Gdy Gustaw musi się zmienić w Batmana
Wojna i geopolityczna zawierucha przypominają nam, że trwałość instytucji, jakie znamy, zależy także od gotowości do wzięcia na siebie najwyższego ryzyka. Paradoks polega na tym, że ofiara nie mieści się w granicach ich działania, bo najwyższego ryzyka nie sposób zoptymalizować ani nim zarządzać
Zachodni ład instytucjonalny, zdolny objąć nie tylko lokalne wspólnoty rodzinne i plemienne, lecz całe narody złożone z wolnych jednostek, jest kruchym stanem równowagi w grze, którą prowadzą członkowie elity ze sobą i z ludem, władza z opozycją i podwładnymi, pracownicy z pracodawcami, nauczyciele z uczniami, kierowcy z rowerzystami, żony z mężami – każdy z nas w relacji do wszystkich pozostałych.

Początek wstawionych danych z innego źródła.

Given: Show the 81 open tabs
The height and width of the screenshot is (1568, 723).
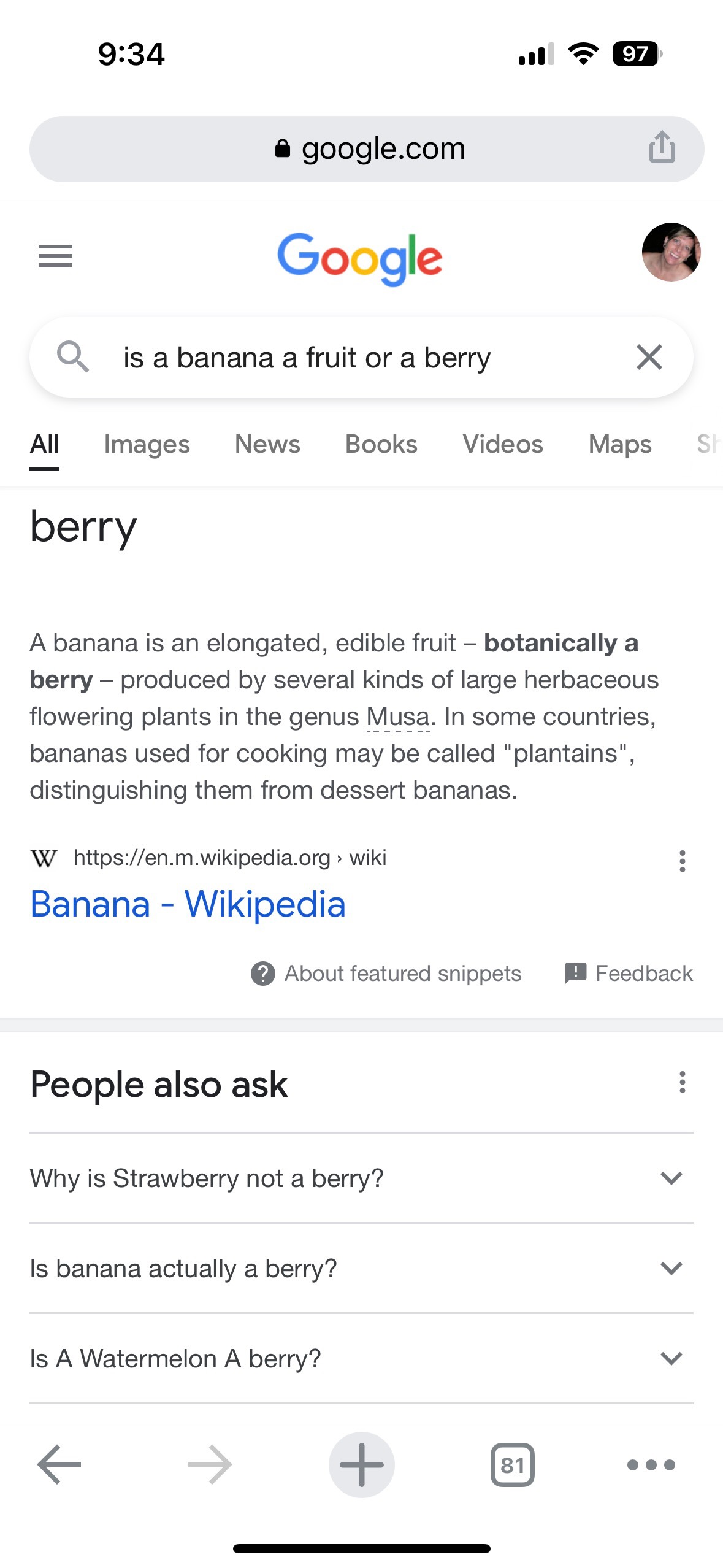Looking at the screenshot, I should coord(512,1465).
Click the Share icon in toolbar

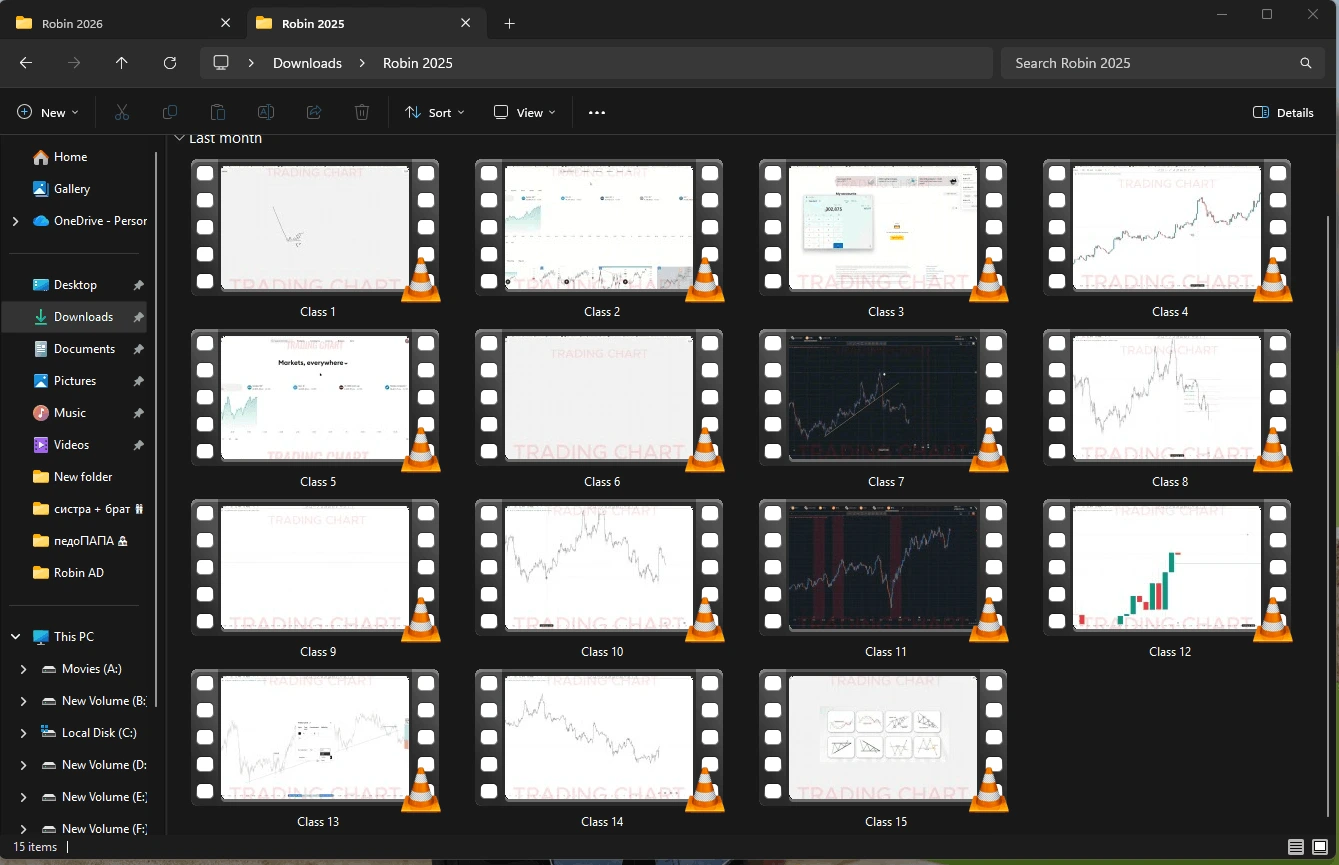(x=314, y=113)
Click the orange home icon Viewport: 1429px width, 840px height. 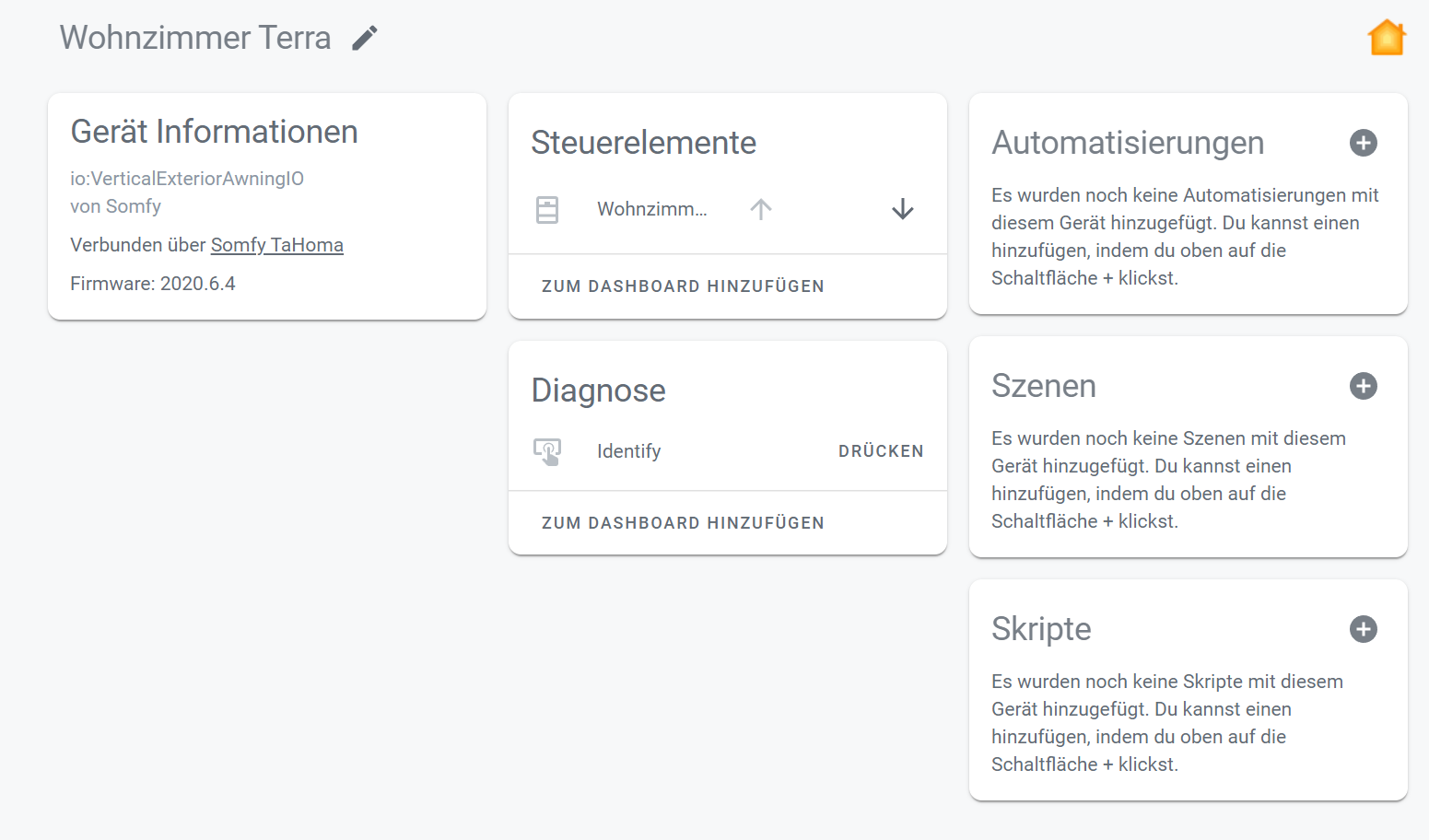1386,38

W tej grze decydujemy się na kooperację z ludźmi, których najczęściej nie znamy, z którymi nie jesteśmy spokrewnieni, licząc, że ich strategia będzie analogiczna. Dobrowolnie poddajemy się mocy norm i zasad, licząc, że pozostali uczynią podobnie. Decydujemy się podpisać swoisty kontrakt – umowę społeczną, jak to określił Thomas Hobbes. Podejmujemy więc ryzyko, domniemywając, że koniec końców ta kooperacja i gra według zasad przyniesie nam więcej korzyści niż granie krótkoterminowo tylko na siebie. Ta decyzja wyłącza nas ze stanu naturalnego, gdzie – jak się powszechnie, choć nie do końca słusznie uważa – każda jednostka za wszelką cenę dąży tylko do własnego przetrwania. Umowa społeczna przenosi nas w dziedzinę norm i reguł, a więc pewnych wartościowań, oczekiwań, konwencji.
Postawmy Hobbesa z powrotem na nogach
Można jednak odnieść wrażenie, że znacząca część elit intelektualnych Zachodu postawiła myśl Hobbesa na głowie albo zapisała w umyśle negatyw hobbesowskiego obrazu rzeczywistości. Bo to, co normatywne i kruche, zdaje im się właśnie naturalne, zwyczajne. Jest tym, czego spodziewają się od świata, wychodząc z domu. To zaś, co w nas i w naszym otoczeniu najbardziej pierwotne, fizyczne i biologiczne, zdaje się im trwale owinięte woalem norm – zdezaktywowane, niedostępne i odległe niczym Conradowskie „jądro ciemności”. Zastany ład instytucjonalny jawi się więc jako coś oczywistego, co nie może nie istnieć (pisałem o tym w tekście „Paradoks kłamcy”, DGP nr 46 z 7 marca 2025).